Could someone be so kind as to tell what the whole sentence means.


----------



## perfavore

Qcumber said:


> Magandáng hápon sa inyóng lahát.
> The sentence below comes from a website where a German linguist explains Tagalog grammar in Filipino!
> 
> *Binubuo ang isa lang na katatapos sa isang angkan ng salita (at hindi tig-isa sa lahat ng pandiwa ng angkan).*
> 
> My problem is that I only understand parts of the sentence, but not the whole.
> 
> 1) Binúbuô ang isá lang = (It) constitutes only one
> 2) katátapós = has just finished
> 3) sa isáng angkán ng salitâ = to a family/class of words
> 4) at hindî tig-isá sa lahát ng pandíwà ng angkán = and not each one of all the verbs of/in the family/class
> 
> Could someone be so kind as to tell what the whole sentence means.


 
It constitutes just one of the finished family/class of words (and not for each kind of verb in the family/class)
*It *applies to that verb and not to all the other verbs?

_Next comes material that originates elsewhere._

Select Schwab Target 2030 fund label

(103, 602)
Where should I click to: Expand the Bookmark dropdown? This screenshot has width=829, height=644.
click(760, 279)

Mas madalìng maintìndihàn kung may kasàmang ibàng pangungùsap.


----------



## Qcumber

Sorry, Porfavore, I had to open a new thread because the system didn't let me paste what follows.

Ibig sambitin hindi panahunan (o aspekto) ng banghay ang katatapos. Binubuo ang isa lang na katatapos sa isang angkan ng salita (at hindi tig-isa sa lahat ng pandiwa ng angkan). Iba-iba rin ang palaugnayan ng katatapos.
From:
www.germanlipa.de/wika/ug_v3.htm


----------



## perfavore

Kumustà Qcumber,

Binàsa ko ang buòng talàta at sakà ko lang naintìnihàn kung anò ang ìbig sabìhin ng iyòng katanùngan. 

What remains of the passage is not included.